The author has a gift for characterization, and the futuristic setting is convincing. The story’s resolution depends on a twist ending, which may seem gimmicky to some readers.

“Molting Season” by Tim Boiteau (illustrated by Daniel Bitton) takes place after aliens arrived on Earth, leading to mass suicide. Without explanation, a young woman shows up in the room of a man who works the graveyard shift at a nearly deserted inn. He finds her asleep each night that he works, and gone when he returns. They finally meet when both are awake, and he learns about her obsession with the aliens, their peculiar form of reproduction, and the reason they came.

This is a strange story, less linear and coherent than a short description makes it sound. It creates an odd mood, both eerie and passive, as if its human characters have come to treat the bizarre world in which they live as perfectly normal.
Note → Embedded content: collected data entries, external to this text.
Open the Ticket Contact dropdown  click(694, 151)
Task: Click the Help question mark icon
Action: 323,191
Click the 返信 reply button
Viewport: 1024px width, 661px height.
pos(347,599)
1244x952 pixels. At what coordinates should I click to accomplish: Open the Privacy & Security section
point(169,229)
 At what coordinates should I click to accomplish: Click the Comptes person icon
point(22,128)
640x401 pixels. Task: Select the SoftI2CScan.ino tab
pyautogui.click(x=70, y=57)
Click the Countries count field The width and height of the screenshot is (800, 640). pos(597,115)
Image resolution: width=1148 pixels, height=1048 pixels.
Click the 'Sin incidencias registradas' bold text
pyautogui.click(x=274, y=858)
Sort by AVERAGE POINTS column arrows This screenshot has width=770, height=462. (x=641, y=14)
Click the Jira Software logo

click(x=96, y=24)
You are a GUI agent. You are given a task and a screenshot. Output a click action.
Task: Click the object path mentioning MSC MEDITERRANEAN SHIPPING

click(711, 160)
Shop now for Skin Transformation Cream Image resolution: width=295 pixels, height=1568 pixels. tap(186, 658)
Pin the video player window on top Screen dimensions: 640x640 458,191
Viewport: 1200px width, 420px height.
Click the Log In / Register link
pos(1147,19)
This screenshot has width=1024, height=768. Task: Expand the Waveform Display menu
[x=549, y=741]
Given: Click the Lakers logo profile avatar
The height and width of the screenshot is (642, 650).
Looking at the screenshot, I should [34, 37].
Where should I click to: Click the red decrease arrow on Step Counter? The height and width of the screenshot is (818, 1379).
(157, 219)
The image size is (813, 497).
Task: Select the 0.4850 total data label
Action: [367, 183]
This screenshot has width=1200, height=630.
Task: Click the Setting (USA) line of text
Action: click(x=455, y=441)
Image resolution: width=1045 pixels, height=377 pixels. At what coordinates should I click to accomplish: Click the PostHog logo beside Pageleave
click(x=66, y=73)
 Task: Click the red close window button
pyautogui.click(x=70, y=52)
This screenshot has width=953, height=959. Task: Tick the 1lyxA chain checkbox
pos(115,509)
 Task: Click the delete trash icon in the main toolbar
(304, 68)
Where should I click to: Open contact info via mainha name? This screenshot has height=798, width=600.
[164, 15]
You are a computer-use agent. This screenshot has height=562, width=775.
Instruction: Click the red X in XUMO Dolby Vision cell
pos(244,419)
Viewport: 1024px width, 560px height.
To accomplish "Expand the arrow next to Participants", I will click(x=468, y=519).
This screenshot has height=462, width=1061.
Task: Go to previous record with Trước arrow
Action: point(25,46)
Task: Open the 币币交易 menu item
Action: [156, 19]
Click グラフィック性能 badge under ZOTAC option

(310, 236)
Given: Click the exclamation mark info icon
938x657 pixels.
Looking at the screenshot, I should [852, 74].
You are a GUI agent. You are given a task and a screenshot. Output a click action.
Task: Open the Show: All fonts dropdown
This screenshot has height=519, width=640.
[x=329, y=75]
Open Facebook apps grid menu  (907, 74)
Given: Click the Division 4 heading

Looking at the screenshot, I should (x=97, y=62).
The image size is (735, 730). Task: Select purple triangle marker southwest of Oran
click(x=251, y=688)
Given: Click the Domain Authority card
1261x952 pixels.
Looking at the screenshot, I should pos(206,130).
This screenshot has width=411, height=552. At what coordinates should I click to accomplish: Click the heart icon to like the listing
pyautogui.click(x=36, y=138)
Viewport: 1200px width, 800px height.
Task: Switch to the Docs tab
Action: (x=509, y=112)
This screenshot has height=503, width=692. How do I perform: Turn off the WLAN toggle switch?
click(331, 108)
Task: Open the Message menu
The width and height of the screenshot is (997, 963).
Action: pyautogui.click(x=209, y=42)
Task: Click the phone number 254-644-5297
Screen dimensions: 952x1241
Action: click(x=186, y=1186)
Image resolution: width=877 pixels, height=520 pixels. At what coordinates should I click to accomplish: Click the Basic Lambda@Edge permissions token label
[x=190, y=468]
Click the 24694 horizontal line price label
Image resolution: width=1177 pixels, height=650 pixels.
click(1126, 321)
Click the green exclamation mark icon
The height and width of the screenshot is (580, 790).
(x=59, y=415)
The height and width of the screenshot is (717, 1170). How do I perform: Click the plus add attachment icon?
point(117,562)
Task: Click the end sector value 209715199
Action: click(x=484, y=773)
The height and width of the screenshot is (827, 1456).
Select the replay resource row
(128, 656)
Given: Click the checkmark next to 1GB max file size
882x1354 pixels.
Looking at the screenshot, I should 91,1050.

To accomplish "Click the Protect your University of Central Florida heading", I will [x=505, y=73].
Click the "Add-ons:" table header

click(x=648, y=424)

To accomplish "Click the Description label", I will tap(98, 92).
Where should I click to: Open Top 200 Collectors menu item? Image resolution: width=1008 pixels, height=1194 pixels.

At times, it seems as incomprehensible as examples of alien literature that appear in it.

“Automated Everyman Migrant Theater” by Sonny Zae (illustrated by Phoebe Rothfeld) adds a touch of comedy to an anthology full of serious fiction. A troupe of traveling robot actors attempts to impress a robot theater critic by putting on a production that tests the limits of what people allow machines to do. Chaos ensues, leading to the uncovering of the critic’s secret.

This is a light story, full of puns and slapstick. The humor is often sophomoric, and references to a recent film and a glamourous actress of the present day mean that it will date very quickly.

Victoria Silverwolf is amazed that there are so many talented writers and artists out there.